Pourquoi aborder ce sujet en ce jeudi de février ? Parce que le monde change, et les rites funéraires aussi.

Le gouvernement Couillard étudie en ce moment le projet de loi 66, qui risque de bouleverser les pratiques funéraires. Cela ne devrait laisser personne indifférent parce que s'il y a une certitude dans la vie, c'est bien qu'on va mourir un jour.

Au coeur de ce projet de loi, il est question de reconnaissance juridique et de dispersion des cendres. Mais, pour vous et moi, il s'agit plutôt d'amour et de restes humains (Love and Human Remains), comme le titre d'un film de Denys Arcand.

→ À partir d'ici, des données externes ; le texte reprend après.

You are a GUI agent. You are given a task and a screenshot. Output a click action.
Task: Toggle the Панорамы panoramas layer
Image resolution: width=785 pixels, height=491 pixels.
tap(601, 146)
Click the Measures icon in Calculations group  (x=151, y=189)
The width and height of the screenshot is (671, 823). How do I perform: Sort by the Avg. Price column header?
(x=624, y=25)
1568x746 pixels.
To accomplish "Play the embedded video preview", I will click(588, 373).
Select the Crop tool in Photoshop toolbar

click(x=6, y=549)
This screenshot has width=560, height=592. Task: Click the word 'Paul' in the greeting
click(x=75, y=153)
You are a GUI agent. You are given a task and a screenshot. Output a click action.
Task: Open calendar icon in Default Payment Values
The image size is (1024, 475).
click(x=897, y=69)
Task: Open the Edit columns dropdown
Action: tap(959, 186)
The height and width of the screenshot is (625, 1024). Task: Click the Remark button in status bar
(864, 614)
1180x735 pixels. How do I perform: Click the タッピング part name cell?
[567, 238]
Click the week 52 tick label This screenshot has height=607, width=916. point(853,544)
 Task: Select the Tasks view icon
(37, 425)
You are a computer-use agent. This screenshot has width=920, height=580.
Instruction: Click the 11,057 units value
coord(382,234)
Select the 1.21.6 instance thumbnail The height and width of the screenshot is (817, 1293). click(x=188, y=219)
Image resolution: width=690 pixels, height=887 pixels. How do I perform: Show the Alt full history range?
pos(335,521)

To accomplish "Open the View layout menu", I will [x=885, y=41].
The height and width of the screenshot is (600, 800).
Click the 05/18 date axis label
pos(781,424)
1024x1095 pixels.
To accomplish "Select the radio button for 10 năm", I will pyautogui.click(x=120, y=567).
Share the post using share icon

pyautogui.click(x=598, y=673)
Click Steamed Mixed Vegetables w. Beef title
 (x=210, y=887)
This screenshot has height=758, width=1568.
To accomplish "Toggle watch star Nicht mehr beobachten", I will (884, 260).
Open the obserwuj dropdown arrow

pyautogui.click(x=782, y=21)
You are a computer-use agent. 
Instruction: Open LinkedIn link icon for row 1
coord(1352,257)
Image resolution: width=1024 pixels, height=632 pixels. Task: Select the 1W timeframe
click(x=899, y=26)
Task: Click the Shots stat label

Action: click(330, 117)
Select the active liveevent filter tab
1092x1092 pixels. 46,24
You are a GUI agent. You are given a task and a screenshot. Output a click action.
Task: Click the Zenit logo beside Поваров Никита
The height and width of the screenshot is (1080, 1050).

Car si la crémation était à peu près inexistante au Québec il y a 35 ans, aujourd'hui, c'est l'exposition dans un cercueil et la mise en terre dans un cimetière qui se fait de plus en plus rare. Plus de 70 % des gens optent pour l'incinération. Et après ? Après, on peut conserver les cendres dans une urne, les disperser dans un cours d'eau, les enterrer ou les entreposer, on peut les mêler à des racines d'arbres et les enfouir dans le jardin ou en mettre une petite partie dans un pendentif.

Guy Laliberté, avec son projet Pangéa, souhaite aussi redéfinir les rites funéraires. Enverra-t-il des cendres sur la lune ? Rien n'est impossible. Du moins, pour l'instant.

Ces pratiques, toutefois, ne font pas l'unanimité. L'Association des cimetières chrétiens du Québec et l'Assemblée des évêques catholiques croient que la destination finale des cendres devrait être le cimetière ou le columbarium. On se doute pourquoi. Les cendres sont les restes d'une créature de Dieu, qui a été habitée par l'Esprit saint et qui est promise à la résurrection...

Pas pour tout le monde. Mais pour les croyants, oui.

Le réseau des professionnels en rituels funéraires s'oppose aussi à la dispersion des cendres.

Si elle est adoptée, la loi 66 déposée par le ministre de la Santé Gaétan Barrette va encadrer les nouvelles pratiques, le transport de cadavres et la dispersion des cendres.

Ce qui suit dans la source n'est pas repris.